- WHAT NEEDS TO BE DONE
As the answer, set down the lines below from the one containing "Colombia y Francia, los" through the one containing "Código Ético (86, 2473)", exactly and inclusively, and no others.

- RECORDS FOR THIS EXERCISE
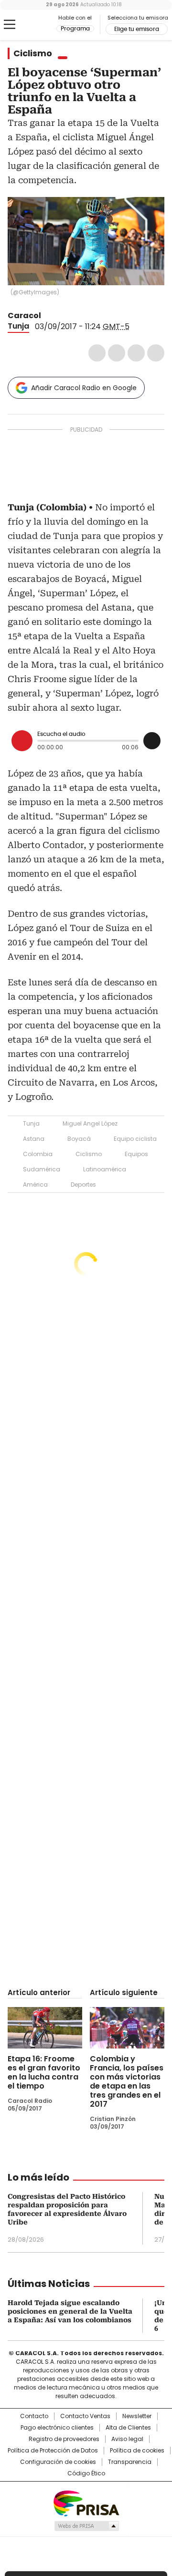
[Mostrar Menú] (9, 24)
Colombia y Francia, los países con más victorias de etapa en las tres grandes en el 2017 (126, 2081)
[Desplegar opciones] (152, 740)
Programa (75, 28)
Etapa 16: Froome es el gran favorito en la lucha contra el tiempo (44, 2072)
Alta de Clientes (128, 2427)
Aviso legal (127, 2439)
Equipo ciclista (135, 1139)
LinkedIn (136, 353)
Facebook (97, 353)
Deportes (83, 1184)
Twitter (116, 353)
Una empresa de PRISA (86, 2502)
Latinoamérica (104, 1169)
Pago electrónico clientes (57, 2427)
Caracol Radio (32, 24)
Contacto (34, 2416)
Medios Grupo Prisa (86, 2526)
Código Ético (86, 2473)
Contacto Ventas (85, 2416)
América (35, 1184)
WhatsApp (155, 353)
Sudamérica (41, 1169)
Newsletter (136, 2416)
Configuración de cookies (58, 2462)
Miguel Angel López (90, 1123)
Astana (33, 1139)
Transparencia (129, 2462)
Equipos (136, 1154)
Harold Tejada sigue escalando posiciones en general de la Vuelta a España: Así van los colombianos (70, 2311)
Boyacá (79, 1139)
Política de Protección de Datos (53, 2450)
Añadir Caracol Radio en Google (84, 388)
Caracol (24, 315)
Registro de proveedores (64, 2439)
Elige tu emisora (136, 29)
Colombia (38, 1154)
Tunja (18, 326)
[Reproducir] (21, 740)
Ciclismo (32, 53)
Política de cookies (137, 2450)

==

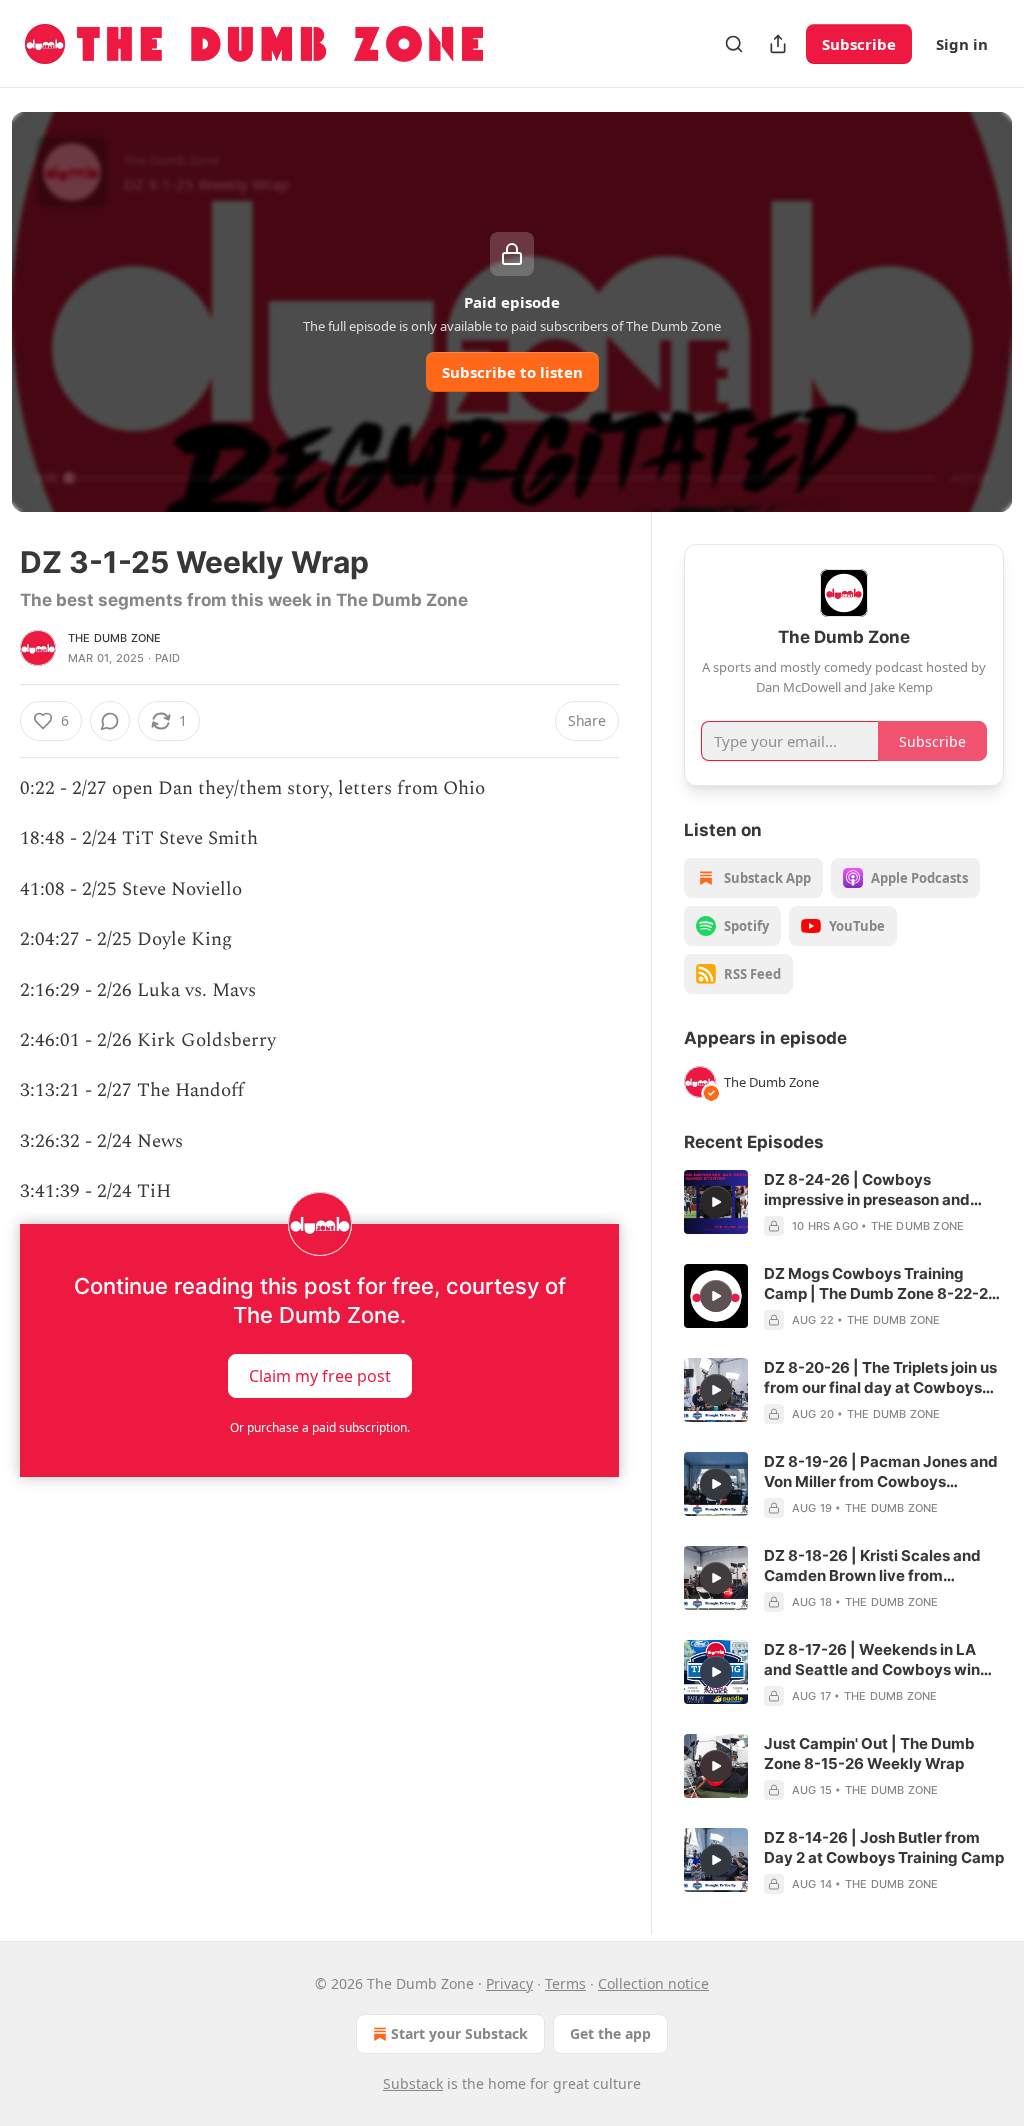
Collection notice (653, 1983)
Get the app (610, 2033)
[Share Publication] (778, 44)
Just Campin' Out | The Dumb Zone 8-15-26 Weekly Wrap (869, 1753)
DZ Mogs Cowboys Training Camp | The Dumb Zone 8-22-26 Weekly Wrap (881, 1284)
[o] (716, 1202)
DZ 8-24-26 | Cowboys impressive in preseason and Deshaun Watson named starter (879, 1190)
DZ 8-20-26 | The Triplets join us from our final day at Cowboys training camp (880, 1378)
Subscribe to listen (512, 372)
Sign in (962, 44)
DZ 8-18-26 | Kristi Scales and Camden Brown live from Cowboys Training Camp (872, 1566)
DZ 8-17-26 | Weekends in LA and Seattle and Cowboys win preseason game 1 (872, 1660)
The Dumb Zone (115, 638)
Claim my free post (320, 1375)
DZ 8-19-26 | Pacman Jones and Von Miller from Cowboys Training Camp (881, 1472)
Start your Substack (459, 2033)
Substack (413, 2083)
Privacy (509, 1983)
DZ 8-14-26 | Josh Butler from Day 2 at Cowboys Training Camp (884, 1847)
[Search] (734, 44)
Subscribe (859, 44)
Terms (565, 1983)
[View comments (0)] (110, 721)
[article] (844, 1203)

---

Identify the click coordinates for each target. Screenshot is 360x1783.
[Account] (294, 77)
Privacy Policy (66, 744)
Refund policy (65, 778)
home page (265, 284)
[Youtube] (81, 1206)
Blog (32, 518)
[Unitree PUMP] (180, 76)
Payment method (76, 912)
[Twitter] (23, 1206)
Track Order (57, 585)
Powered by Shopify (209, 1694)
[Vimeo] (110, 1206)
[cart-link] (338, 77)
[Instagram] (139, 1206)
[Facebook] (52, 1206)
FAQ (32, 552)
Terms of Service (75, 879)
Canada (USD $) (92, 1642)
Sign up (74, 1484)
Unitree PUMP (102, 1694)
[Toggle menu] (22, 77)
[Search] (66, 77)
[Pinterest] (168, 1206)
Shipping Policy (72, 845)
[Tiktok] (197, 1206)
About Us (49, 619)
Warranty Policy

- RESULT OF THE TASK
Colombia y Francia, los países con más victorias de etapa en las tres grandes en el 2017 (126, 2081)
[Desplegar opciones] (152, 740)
Programa (75, 28)
Etapa 16: Froome es el gran favorito en la lucha contra el tiempo (44, 2072)
Alta de Clientes (128, 2427)
Aviso legal (127, 2439)
Equipo ciclista (135, 1139)
LinkedIn (136, 353)
Facebook (97, 353)
Deportes (83, 1184)
Twitter (116, 353)
Una empresa de PRISA (86, 2502)
Latinoamérica (104, 1169)
Pago electrónico clientes (57, 2427)
Caracol Radio (32, 24)
Contacto (34, 2416)
Medios Grupo Prisa (86, 2526)
Código Ético (86, 2473)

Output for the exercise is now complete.